Duke asked for no change in its fuel charge. The company said the increased use of gas-fired generation and economies from the joint dispatching of Duke Energy Carolinas and Progress Energy Carolinas offset higher commodity prices. Progress will make its annual fuel and energy efficiency filings in June.

This request is separate from a proposed $446 million annual hike the company filed Feb. 5 to recover $3.8 billion in capital investments, including retirements and replacements of generation plants and transmission and distribution systems.

The capital investments include $1.5 billion for two new generating stations at Cliffside steam station, an 825 MW advanced coal-fired plant in Rutherford and Cleveland Counties and the 620 MW Dan River combined cycle natural gas plant in Rockingham County. The company also has invested $650 million in its Oconee and McGuire nuclear plants and $590 million in maintenance and upgrades to other existing generators and $722 million on its transmission and distribution systems.

Pennsylvania Approves PPL, Duquesne, FirstEnergy Efficiency Plans

The Pennsylvania Public Utility Commission approved the energy-efficiency plans for PPL Electric Utilities Corp., Duquesne Light Co. and FirstEnergy’s affiliates, rejecting an effort by UGI Utilities Inc. to modify the plans to boost natural gas use.

The PUC required Duquesne, PPL and FirstEnergy operating companies Metropolitan Edison Co., Pennsylvania Electric Co., Pennsylvania Power Co. and West Penn Power Co. to modify their tariffs for recovering the costs of their “Phase II” efficiency programs.

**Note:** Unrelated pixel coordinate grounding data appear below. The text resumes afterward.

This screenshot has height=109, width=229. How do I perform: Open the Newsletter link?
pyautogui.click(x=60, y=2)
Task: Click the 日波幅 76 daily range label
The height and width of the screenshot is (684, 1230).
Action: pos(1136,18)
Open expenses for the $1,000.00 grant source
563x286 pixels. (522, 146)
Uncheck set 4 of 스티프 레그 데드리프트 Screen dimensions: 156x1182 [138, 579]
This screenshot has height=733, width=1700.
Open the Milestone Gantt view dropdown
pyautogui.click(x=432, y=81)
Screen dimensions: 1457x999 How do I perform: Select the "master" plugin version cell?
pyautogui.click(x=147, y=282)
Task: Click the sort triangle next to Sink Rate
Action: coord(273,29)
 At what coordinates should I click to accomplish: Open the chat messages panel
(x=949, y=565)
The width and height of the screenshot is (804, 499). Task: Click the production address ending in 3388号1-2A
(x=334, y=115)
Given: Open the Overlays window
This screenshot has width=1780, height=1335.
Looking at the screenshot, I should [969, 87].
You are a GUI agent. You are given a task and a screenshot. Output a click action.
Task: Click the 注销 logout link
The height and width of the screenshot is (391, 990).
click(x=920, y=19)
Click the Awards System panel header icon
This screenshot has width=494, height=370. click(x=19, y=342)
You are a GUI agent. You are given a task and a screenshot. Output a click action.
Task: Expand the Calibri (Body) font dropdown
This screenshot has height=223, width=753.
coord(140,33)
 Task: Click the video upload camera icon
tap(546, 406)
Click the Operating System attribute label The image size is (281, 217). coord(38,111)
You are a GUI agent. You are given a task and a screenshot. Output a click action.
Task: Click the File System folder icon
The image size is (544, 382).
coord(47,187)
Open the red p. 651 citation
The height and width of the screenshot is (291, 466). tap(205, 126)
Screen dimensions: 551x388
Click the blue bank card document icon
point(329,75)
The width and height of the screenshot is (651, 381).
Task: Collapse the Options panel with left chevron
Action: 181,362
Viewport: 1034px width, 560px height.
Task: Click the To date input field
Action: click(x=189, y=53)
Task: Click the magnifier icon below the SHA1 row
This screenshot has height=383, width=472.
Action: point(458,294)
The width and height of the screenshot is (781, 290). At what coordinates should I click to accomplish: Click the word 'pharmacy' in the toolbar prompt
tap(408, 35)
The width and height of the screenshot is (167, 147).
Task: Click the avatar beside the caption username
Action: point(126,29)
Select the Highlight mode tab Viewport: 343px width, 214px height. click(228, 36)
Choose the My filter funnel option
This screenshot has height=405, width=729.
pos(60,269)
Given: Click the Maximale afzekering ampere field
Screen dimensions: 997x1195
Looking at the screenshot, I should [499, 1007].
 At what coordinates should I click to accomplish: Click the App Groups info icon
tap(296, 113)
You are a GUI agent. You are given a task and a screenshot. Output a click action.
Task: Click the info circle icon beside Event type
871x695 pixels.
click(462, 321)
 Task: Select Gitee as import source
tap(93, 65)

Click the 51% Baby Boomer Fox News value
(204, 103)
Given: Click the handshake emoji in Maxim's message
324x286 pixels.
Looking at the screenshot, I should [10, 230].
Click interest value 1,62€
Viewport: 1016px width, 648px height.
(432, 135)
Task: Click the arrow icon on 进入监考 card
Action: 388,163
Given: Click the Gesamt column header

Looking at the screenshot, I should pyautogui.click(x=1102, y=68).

The energy-efficiency requirements are a result of a 2008 law that required electric distribution companies with at least 100,000 customers to reduce electric consumption by at least 3% percent of expected consumption by May 31, 2013 (Phase I). The PUC’s Phase II implementation order, issued in August, requires EDCs to reduce consumption by between 1.6% (West Penn Power) and 2.9% (PECO Energy).

FirstEnergy estimated the programs will save about 1.1 million MWh (2% of expected load) by 2016 at a cost of about $234 million. PPL estimated it will spend $184.5 million to meet its savings target of 821,072 MWh (2.1%). Duquesne projects costs of $58.6 million and savings of 332,066 MWh (2.4%)

The FirstEnergy plans were the result of a settlement with the Pennsylvania Consumer Advocate, industrial and commercial consumers and several civic groups that had intervened in the case. The only intervenor that did not sign the settlement was UGI, which proposed fuel switching alternatives that it said would increase electricity savings by 17%.

UGI asked the PUC to prohibit incentives that encouraged switching from natural gas to electricity and to include incentives for efficient gas-fired water heaters and furnaces. FirstEnergy said UGI’s projected 17% savings were not credible and that the company’s intervention was an attempt to boost its own gas sales. FE said only 6% to 28% of its customers have access to natural gas.

The PUC ruled that “UGI’s testimony exaggerated the savings potential” of its proposals and that it failed to support its claim that the companies’ plans will increase electric load at the expense of natural gas. Regulators also rejected UGI’s attempt to modify PPL’s plans.

The PUC ordered FirstEnergy to revise its proposed tariff within 60 days to change the reconciliation dates and add details on how it plans to allocate program costs among customer classes. The regulators gave the intervenors five days to withdraw from the settlement if they object to the ruling. Acting Consumer Advocate Tanya McCloskey told PJM Insider that there was nothing in the order to make her office withdraw from the settlement.

PPL and Duquesne also were required to file modified tariffs. PPL also was required to modify its plans for low-income customers.

Commissioner James H. Cawley expressed concern in a statement that FirstEnergy might miss its targets because its plans rely more heavily than other EDCs on free energy kits including compact fluorescent bulbs that consumers may not use. “On a policy level, giving away entirely free products, or relying heavily on short term behavioral measures, may not be the most optimal means of promoting a sustainable energy efficiency economy,” Cawley said.